Between the Lord Jim, moored almost in the shadow of Battersea Bridge, and the old wooden Thames barges, two hundred yards upriver and close to the rubbish disposal wharfs and the brewery, there was a great gulf fixed. The barge-dwellers, creatures neither of firm land nor water, would have liked to be more respectable than they were. They aspired towards the Chelsea shore, where, in the early 1960s, many thousands lived with sensible occupations and adequate amounts of money. But a certain failure, distressing to themselves, to be like othe people, caused them to sink back, with so much else that drifted or was washed up, into the mud moorings of the great tideway.
Biologically they could be said, as most tideline creatures are, to be ‘successful’. They were not easily dislodged. But to sell your craft, to leave the Reach, was felt to be a desperate step, like those of the amphibians when, in earlier stages of the world’s history, they took ground. Many of these species perished in the attempt. (p2-3)
This gentle, generous humour and insight is typical of Offshore. The characters are all in one way or another losers in conventional terms. And yet they all have spirit and resourcefulness and an enviable sense of community. A charming aspect of this short novel is that the characters are revealed through the state of disrepair of their boats.
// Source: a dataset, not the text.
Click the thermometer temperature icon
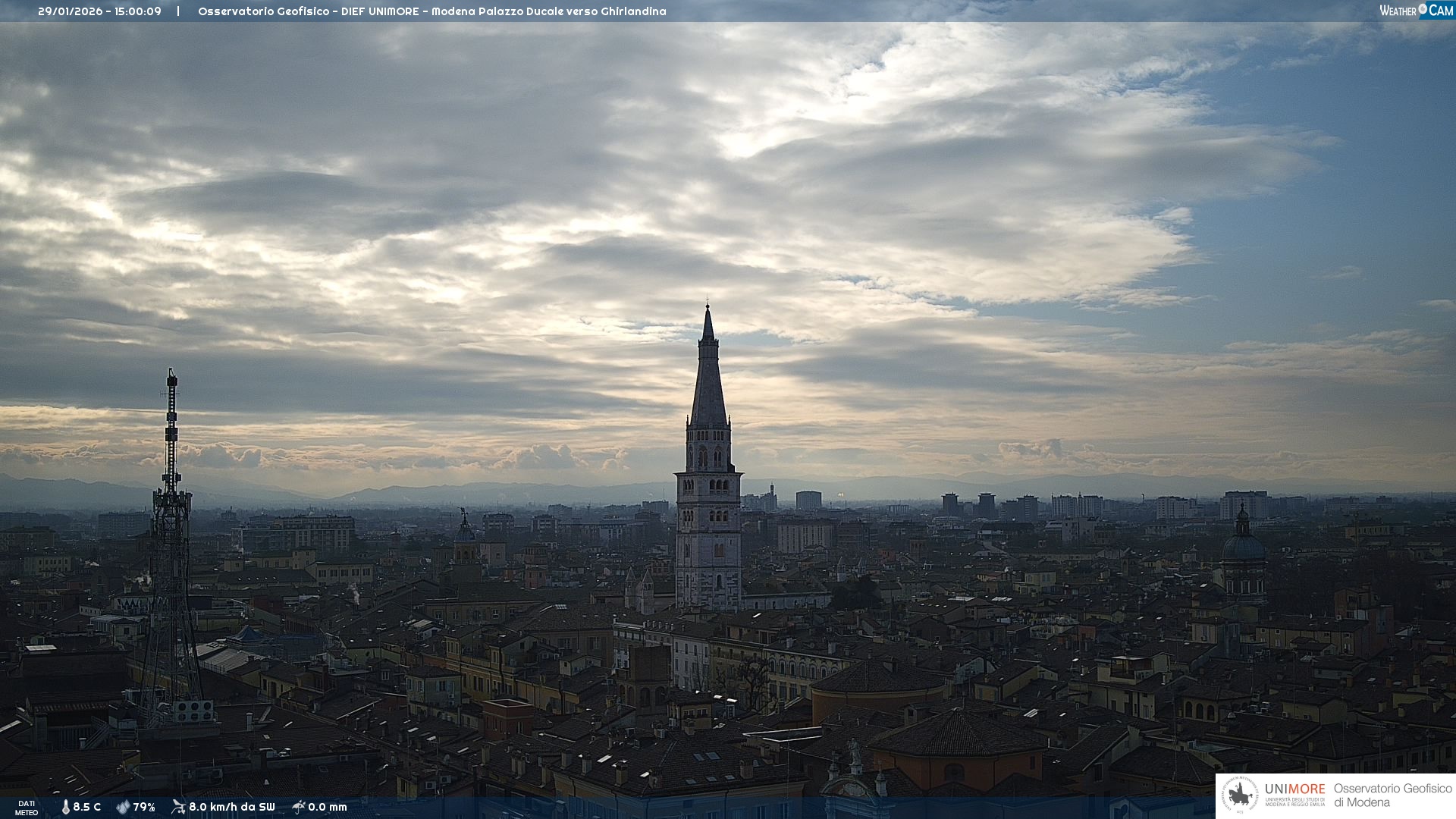 click(66, 808)
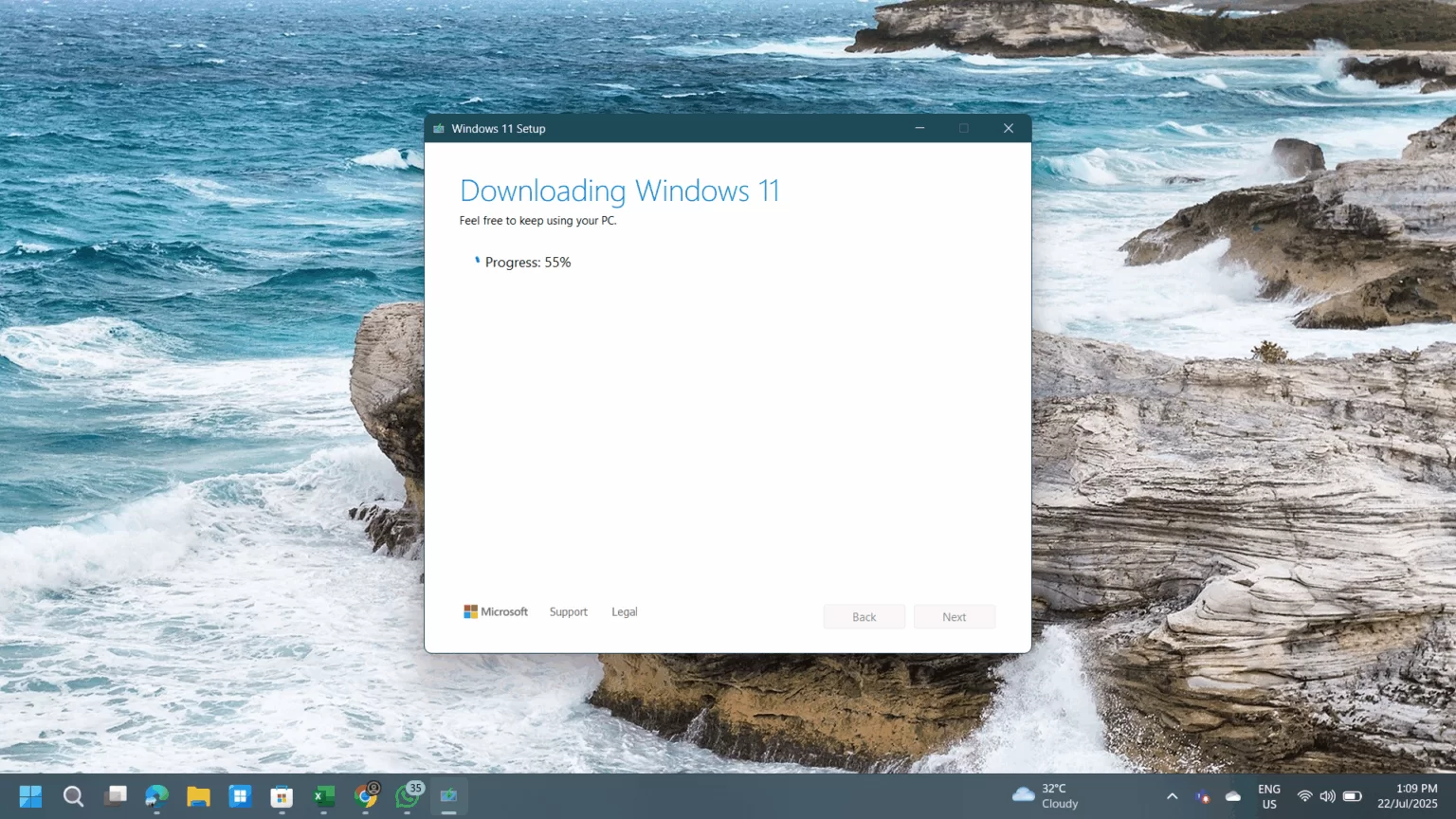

Nenna lives on Grace with her two children and is estranged from her husband. Much of the novels tension and drive arises from her feeble efforts to resolve her relationship with him. As a resident of a certain area of NE London for nearly 30 years I was amused by Nenna’s reaction to hearing his address in Stoke Newington:
 ‘In Christ’s name, who’s ever heard of such a place?’ (p40)
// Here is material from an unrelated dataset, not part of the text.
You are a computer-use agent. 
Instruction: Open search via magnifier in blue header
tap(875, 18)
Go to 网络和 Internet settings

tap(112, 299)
The other characters also live in something of a nether world. Richard, an ex-navy man, whose converted minesweeper Lord Jim is the smartest and most well maintained of the boats, cannot see that he may lose his wife who does not share his pleasure at living aboard. Maurice carriers on his trade as a male prostitute aboard his boat and is always about to make a better life for himself. His kindness extends to permitting Harry to store stolen goods on his boat. Willis is an old painter who lives on Dreadnought, a boat so poorly maintained it sinks even while he celebrates her sale. Hopeless. And Woodie lives separately from his wife during the summer, and then amicably in Purley in the winter, and is generous to all the inhabitants of the Reach.
Although they are quirky, the characters in Offshore are also comfortable because they are so flawed and so like all the people I know. We all occupy a shoreline between conventional mores and our own aspirations, expectations, obligations and ambitions. Re-reading this novel also reminded me of when I worked with troubled adolescents. The unexpected was always happening, events were always dramatic, rarely final.
The River Thames suffuses this novel, is almost another character with its moods, tides, mud and swells. Penelope Fitzgerald was drawing on her own experience of living on the river. And she knew a thing or two about sinking boats.
The only awkwardness was the daily life of the Nenna’s two children. Martha and Tilda seem as precocious as the kids in the tv comedy series Outnumbered. In 1961 these children were allowed to miss school and wander with little supervision – unbelievable in our times of compulsory schooling and testing and fears of paedophilia, let alone drowning.
74 PF noveld
If you have never read this novel, I hope I have kindled your interest. And if you have, I hope you may want to re-read it. Her other works are also enjoyable: The Bookshop, The Blue Flower, Innocence (recommended in Julian Barnes’s piece in the Guardian which you can read here).

Hermione Lee’s biography was enthusiastically reviewed by Philip Hensher in November 2013: here.
I note that Penelope Fitzgerald published her first novel aged 61.